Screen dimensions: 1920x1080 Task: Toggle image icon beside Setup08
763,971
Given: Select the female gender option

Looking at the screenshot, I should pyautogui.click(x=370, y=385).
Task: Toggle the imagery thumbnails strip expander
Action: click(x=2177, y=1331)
****************************************
What the task requires =>
Output the full listing exactly, please.

Written solution =>
Screen dimensions: 1920x1080 Task: Toggle image icon beside Setup08
763,971
Given: Select the female gender option

Looking at the screenshot, I should pyautogui.click(x=370, y=385).
Task: Toggle the imagery thumbnails strip expander
Action: click(x=2177, y=1331)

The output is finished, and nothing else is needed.